TRECHO DO TEXTO:
------------------------------------
Rennan
Martins, São Paulo – Correio do Brasil
A
Grécia Antiga e seus diversos poetas, com destaque para o lendário Homero, nos
brindou com a história da Guerra de Troia. Nela, os gregos iniciam uma
guerra de uma década após o príncipe de Troia, Páris, sequestrar Helena, a
mais bela mulher do mundo e esposa de Menelau.
Esta
peleja só teve fim após os gregos – cansados de cercar Troia e suas muralhas
por tantos anos – resolverem usar de uma trapaça para invadir a cidade.
Construiu-se um imenso cavalo de madeira, oco, que foi deixado as portas dos
troianos. Estes, ao avistarem somente o cavalo e nenhuma tropa inimiga,
julgaram ter ganho a guerra e um regalo. Festejaram então a vitória, e
guardaram no interior de suas muralhas o presente de grego. A noite chegou e a
cidade que dormia foi destruída e incendiada pelos soldados gregos que estavam
no interior do cavalo, o de Troia.
Saindo
da Grécia e adentrando o Brasil, tivemos o histórico mês de junho do ano
passado, episódio em que voltamos às ruas com diversas demandas e uma clara
insatisfação com o sistema de representação política, desgastado e distante das
vontades da população. Desta conjuntura emergiu Marina Silva, candidata que
alega estar comprometida com a nova política.
Marina,
com sua origem e história adquiriu uma aura de predestinação e invadiu o
imaginário popular com a imagem da pureza que renovaria o cenário político
brasileiro, condenado pelos vícios e mazelas de nossa república.
Porém,
quando comparamos sua agenda, alianças e compromissos firmados, não é difícil
enxergar a pessebista como um cavalo de Troia. Explico.
A
candidata aparenta possuir compromisso com o social e o aprofundamento da
inclusão que ocorridos nos últimos anos. No entanto, sua plataforma
político-econômica é demasiado ortodoxa, o que dificulta sobremaneira ao Estado
intervir no sentido de combater a desigualdade que ainda assola o país.
Exemplo
claro da contradição citada é a proposta de minguar a atuação dos bancos
públicos. O setor financeiro privado – cada vez mais acostumado a benesses e
avesso a riscos – terá realmente vontade de substituir os bancos públicos no
financiamento aos programas de habitação e da agricultura familiar? Certamente
que não.
Outro
ponto que sinaliza retrocesso é a política externa. Nos últimos anos
priorizamos a integração regional, a solidariedade latino-americana e o
enfrentamento aos abusos cometidos pelas potências, como no caso em que nossa
presidente teceu duras críticas aos Estados Unidos pela espionagem massiva que
praticam, e quando subimos o tom contra Israel, criticando o massacre na Faixa
de Gaza. Marina, em entrevista a Associated Press publicada no último dia 18,
deixou claro que pretende reconfigurar a inserção brasileira no cenário
internacional, fazendo-nos voltar a antiga subserviência aos norte-americanos e
a cumplicidade as destruidoras intervenções militares da OTAN.
------------------------------------
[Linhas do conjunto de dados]
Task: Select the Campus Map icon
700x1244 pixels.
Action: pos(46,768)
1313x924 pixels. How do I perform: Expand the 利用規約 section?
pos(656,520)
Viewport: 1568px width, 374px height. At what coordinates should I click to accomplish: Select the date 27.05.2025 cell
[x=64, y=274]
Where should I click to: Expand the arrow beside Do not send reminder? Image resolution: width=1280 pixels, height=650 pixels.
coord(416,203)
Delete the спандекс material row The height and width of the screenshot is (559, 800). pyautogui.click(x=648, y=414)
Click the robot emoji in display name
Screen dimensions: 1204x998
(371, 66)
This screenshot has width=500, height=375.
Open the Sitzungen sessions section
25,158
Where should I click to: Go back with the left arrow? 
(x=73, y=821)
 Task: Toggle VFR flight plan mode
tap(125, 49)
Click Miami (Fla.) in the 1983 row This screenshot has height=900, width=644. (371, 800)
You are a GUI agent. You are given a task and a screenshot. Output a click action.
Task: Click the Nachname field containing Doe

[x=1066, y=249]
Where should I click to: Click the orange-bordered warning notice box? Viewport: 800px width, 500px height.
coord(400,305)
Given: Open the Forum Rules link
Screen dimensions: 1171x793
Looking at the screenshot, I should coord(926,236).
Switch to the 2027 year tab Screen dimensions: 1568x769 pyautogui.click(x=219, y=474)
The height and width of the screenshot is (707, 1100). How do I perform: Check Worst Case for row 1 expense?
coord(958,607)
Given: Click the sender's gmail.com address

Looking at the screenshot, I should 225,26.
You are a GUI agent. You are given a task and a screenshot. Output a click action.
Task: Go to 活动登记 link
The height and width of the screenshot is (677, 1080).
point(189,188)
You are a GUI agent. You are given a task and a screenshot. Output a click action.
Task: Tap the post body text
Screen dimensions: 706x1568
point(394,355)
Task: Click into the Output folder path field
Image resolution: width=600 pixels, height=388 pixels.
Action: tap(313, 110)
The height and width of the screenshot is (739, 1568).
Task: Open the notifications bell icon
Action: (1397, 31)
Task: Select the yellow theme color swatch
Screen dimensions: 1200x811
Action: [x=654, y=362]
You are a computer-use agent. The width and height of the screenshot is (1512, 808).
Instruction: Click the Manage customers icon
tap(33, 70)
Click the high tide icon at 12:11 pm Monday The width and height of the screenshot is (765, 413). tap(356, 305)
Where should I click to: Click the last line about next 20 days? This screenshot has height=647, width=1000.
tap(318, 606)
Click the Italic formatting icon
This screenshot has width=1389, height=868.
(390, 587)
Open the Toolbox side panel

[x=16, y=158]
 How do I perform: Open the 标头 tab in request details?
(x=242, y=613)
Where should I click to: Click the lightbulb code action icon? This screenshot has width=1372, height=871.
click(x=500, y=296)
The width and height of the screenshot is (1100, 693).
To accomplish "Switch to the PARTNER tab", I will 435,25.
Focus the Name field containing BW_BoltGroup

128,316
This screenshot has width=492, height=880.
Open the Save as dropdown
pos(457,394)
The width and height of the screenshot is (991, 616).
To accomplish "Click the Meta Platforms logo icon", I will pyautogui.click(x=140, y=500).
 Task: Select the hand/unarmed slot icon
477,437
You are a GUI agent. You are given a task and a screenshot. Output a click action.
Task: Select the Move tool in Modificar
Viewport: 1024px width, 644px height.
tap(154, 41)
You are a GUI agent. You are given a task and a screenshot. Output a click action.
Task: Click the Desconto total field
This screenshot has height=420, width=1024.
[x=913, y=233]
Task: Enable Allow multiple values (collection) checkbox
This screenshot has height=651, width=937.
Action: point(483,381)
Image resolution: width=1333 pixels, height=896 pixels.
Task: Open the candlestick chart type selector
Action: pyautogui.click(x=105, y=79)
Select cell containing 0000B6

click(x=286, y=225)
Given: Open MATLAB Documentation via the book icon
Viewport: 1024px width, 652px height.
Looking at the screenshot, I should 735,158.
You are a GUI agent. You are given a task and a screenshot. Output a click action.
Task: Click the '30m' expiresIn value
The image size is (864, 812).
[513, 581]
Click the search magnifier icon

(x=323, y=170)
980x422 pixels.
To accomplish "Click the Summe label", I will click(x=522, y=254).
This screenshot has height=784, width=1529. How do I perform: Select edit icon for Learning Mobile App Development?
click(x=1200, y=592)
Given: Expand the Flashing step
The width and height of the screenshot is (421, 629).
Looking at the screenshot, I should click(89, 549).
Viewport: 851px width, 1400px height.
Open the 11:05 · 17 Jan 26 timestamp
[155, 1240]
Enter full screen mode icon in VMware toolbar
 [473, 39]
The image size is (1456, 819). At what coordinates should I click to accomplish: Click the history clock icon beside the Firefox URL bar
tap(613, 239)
------------------------------------
TAREFAS OBRIGATÓRIAS:
**1.** Liste os personagens da Guerra de Troia que o texto sobre o cavalo de Troia menciona pelo nome.
**2.** Transcreva o trecho do texto sobre o cavalo de Troia que vai de "Construiu-se um imenso" até "a nova política.", com as duas extremidades incluídas.

RESPOSTAS POR TAREFA:
**1.** Páris, Helena, Menelau

**2.**
Construiu-se um imenso cavalo de madeira, oco, que foi deixado as portas dos
troianos. Estes, ao avistarem somente o cavalo e nenhuma tropa inimiga,
julgaram ter ganho a guerra e um regalo. Festejaram então a vitória, e
guardaram no interior de suas muralhas o presente de grego. A noite chegou e a
cidade que dormia foi destruída e incendiada pelos soldados gregos que estavam
no interior do cavalo, o de Troia.
Saindo
da Grécia e adentrando o Brasil, tivemos o histórico mês de junho do ano
passado, episódio em que voltamos às ruas com diversas demandas e uma clara
insatisfação com o sistema de representação política, desgastado e distante das
vontades da população. Desta conjuntura emergiu Marina Silva, candidata que
alega estar comprometida com a nova política.